Consignes:
Remplacez « économistes » par « analystes » dans tout le passage de l'extrait sur les mandataires judiciaires qui va de « Quand déferlera cette » jusqu'à « France Manufacture (Limoges). », puis recopiez ce passage.

Extrait choisi:
----------

Quand déferlera cette vague ? Probablement au deuxième trimestre 2021, indiquent les économistes d’Euler Hermes dans un récent rapport cité par les Echos. C’est-à-dire au moment où les entreprises françaises devront payer les impôts de production et les acomptes trimestriels d’autres taxes. Si la politique budgétaire aura son rôle à jouer pour limiter la casse à venir, certaines voix s’élèvent pour réclamer une réforme du système des mandataires judiciaires. C’est le cas de Ludovic Gaudic, dirigeant de La Compagnie des Ateliers Peyrache, groupe textile français rassemblant les savoir-faire de La Borderie du Lys (Ivry sur Seine), du tricotage avec Les Ateliers Peyrache (Saint Didier en Velay) et de la confection haut-de-gamme avec France Manufacture (Limoges).

Dans une tribune envoyée aux rédacteurs ce lundi 21 décembre, l’entrepreneur pointe du doigt les insuffisances de fonctionnement du système des mandataires judiciaires qui, rappelons-le, sont au cœur du processus de gestion des faillites. Leur mission est de représenter les intérêts des créanciers de l'entreprise en difficulté et en cas de faillite de trouver des solutions pour redresser sa situation financière tout en honorant les dettes. Lorsque le redressement de la société s'avère impossible, le mandataire judiciaire devient alors liquidateur, en charge de liquider les biens de l'entreprise ou de trouver un repreneur.

Le cas France Confection et le cas Gerbe

Ce système, pour Ludovic Gaudic, présente un problème : « Les mandataires judiciaires n’ont ni les outils, ni le temps pour mener une analyse économique fouillée des dossiers de faillites qu’ils traitent. Ils n’ont qu’une vision partielle des tenants et des aboutissants de chaque dossier, et font part de leurs décisions avec lenteur car ils sont submergés. Au final, les solutions qu’ils proposent sont donc bien souvent à court terme et parfois au détriment de l’emploi et des savoir-faire à long terme. » Pour appuyer sa démonstration, l’entrepreneur prend l’exemple de France Confection (atelier dont les actifs ont été repris par LCAP) et de Gerbe. « France Confection a été placée en redressement judiciaire en mars 2020 : la procédure a pris énormément de temps, en raison de l’engorgement des dossiers chez le mandataire judiciaire. Pendant cette longue attente, les machines sont restées à l’arrêt, les employés au chômage et la production au point mort. Cette lenteur de traitement est en décalage complet avec le rythme économique. »

----------

Données fournies:
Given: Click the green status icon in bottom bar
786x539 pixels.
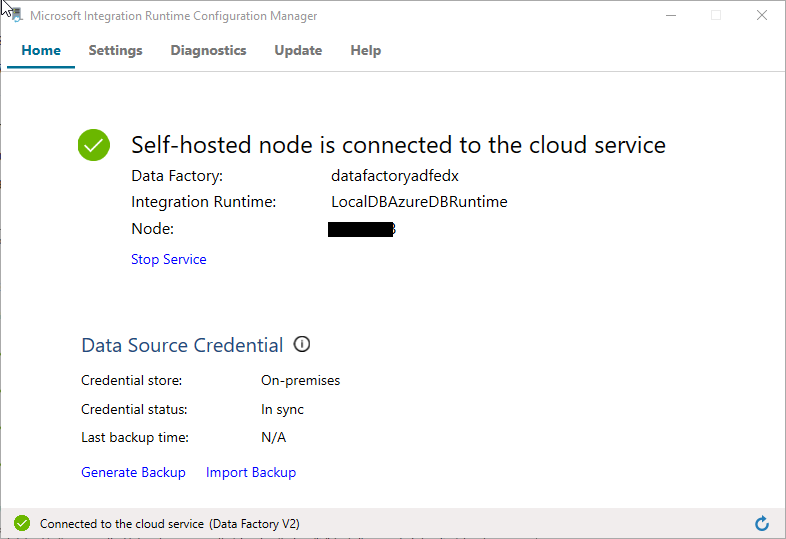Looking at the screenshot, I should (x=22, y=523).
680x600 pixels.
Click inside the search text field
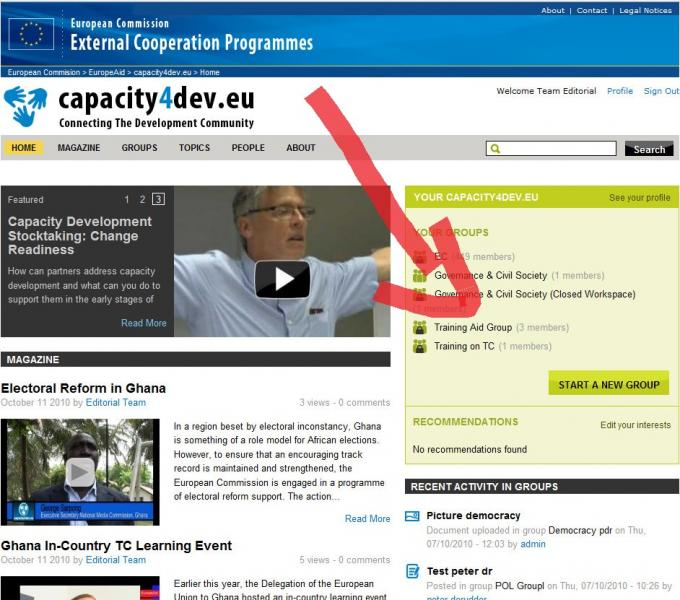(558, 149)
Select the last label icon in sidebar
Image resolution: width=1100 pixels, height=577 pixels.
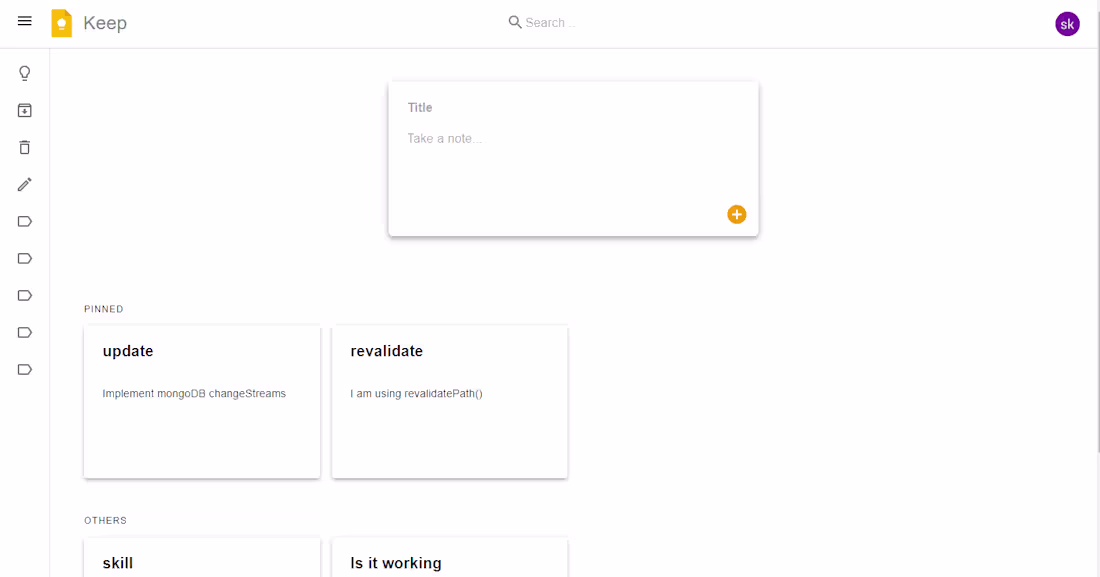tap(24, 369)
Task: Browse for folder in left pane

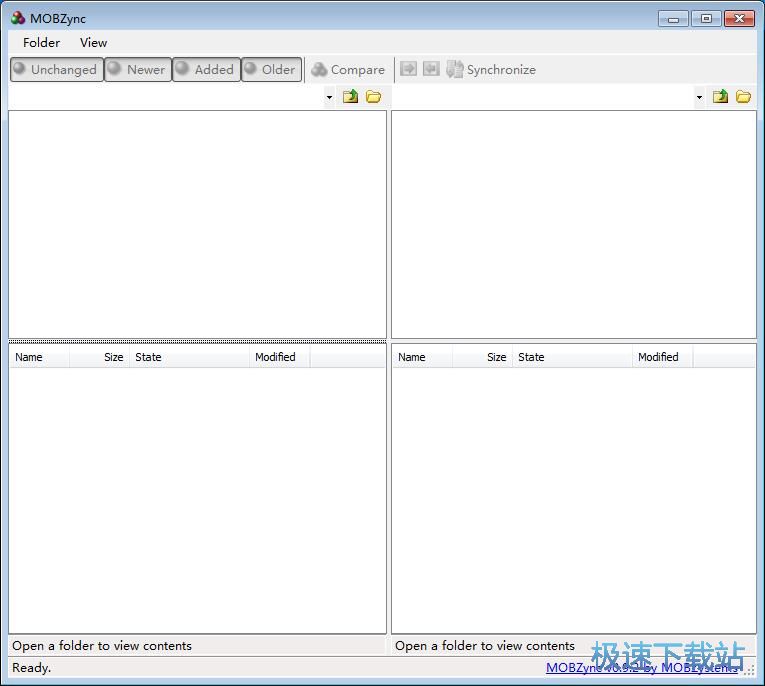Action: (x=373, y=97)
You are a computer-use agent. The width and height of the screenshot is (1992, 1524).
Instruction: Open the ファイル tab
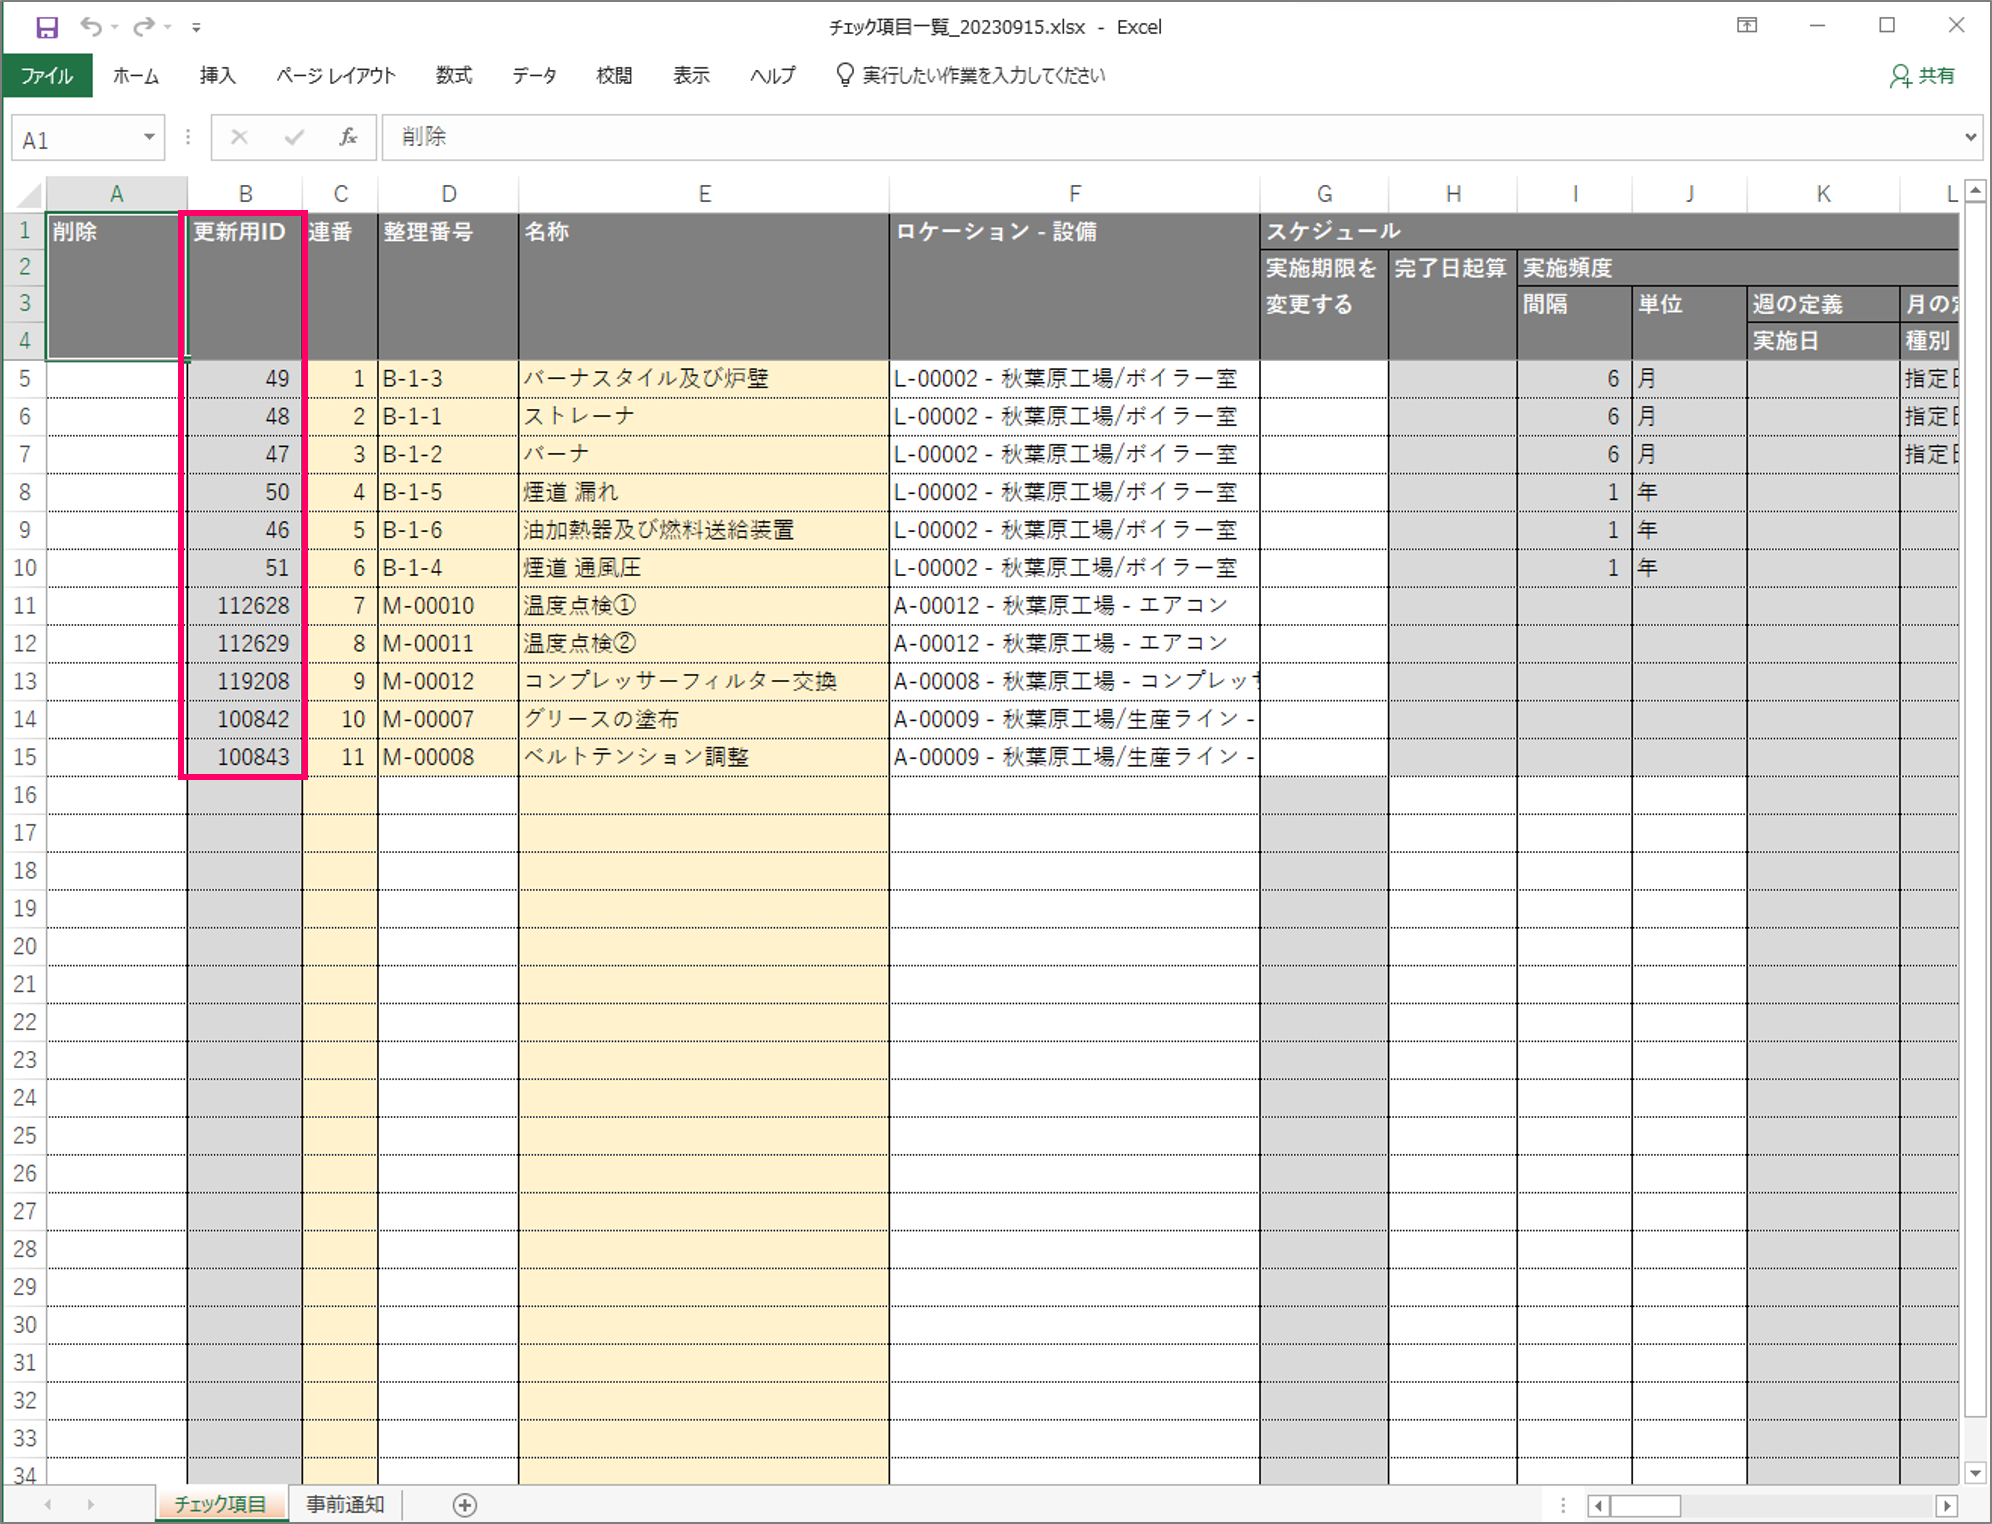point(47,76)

----------

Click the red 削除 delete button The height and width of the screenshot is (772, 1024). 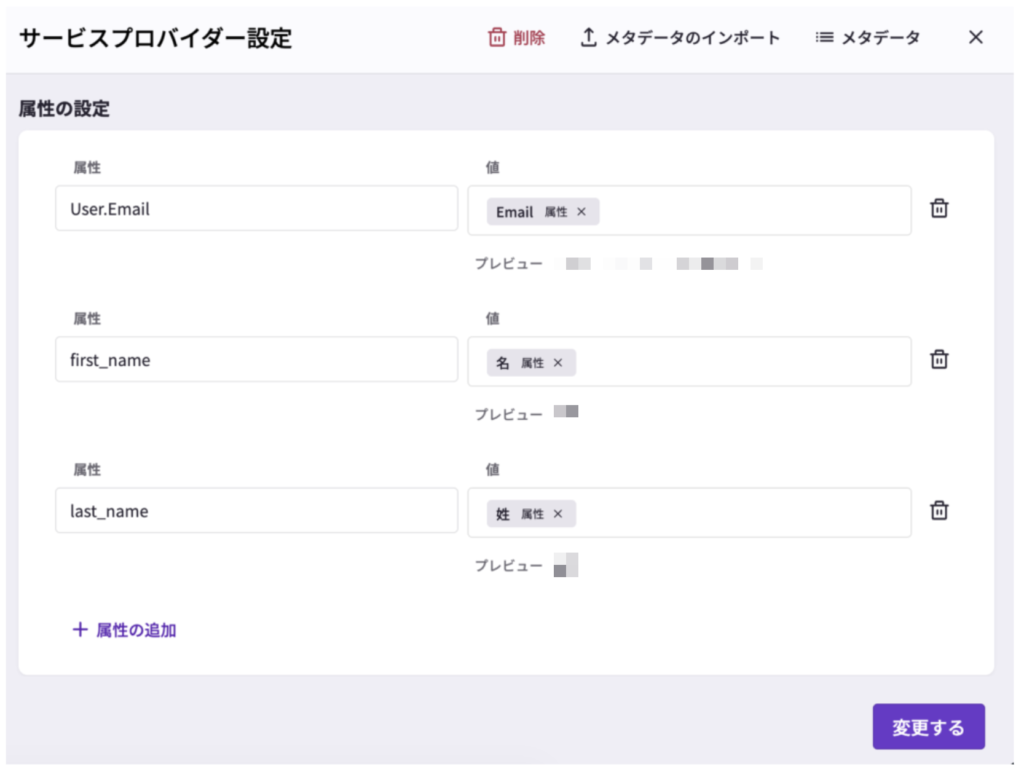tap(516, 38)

----------

Corrigé:
Quand déferlera cette vague ? Probablement au deuxième trimestre 2021, indiquent les analystes d’Euler Hermes dans un récent rapport cité par les Echos. C’est-à-dire au moment où les entreprises françaises devront payer les impôts de production et les acomptes trimestriels d’autres taxes. Si la politique budgétaire aura son rôle à jouer pour limiter la casse à venir, certaines voix s’élèvent pour réclamer une réforme du système des mandataires judiciaires. C’est le cas de Ludovic Gaudic, dirigeant de La Compagnie des Ateliers Peyrache, groupe textile français rassemblant les savoir-faire de La Borderie du Lys (Ivry sur Seine), du tricotage avec Les Ateliers Peyrache (Saint Didier en Velay) et de la confection haut-de-gamme avec France Manufacture (Limoges).